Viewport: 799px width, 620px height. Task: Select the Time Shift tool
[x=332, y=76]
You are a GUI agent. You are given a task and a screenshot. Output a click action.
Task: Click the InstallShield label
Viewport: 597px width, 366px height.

------------------------------------------------

ACTIVITY:
Each line of the material above needs to be returned exactly as written.

PROBLEM SOLUTION:
Viewport: 799px width, 620px height. Task: Select the Time Shift tool
[x=332, y=76]
You are a GUI agent. You are given a task and a screenshot. Output a click action.
Task: Click the InstallShield label
Viewport: 597px width, 366px height.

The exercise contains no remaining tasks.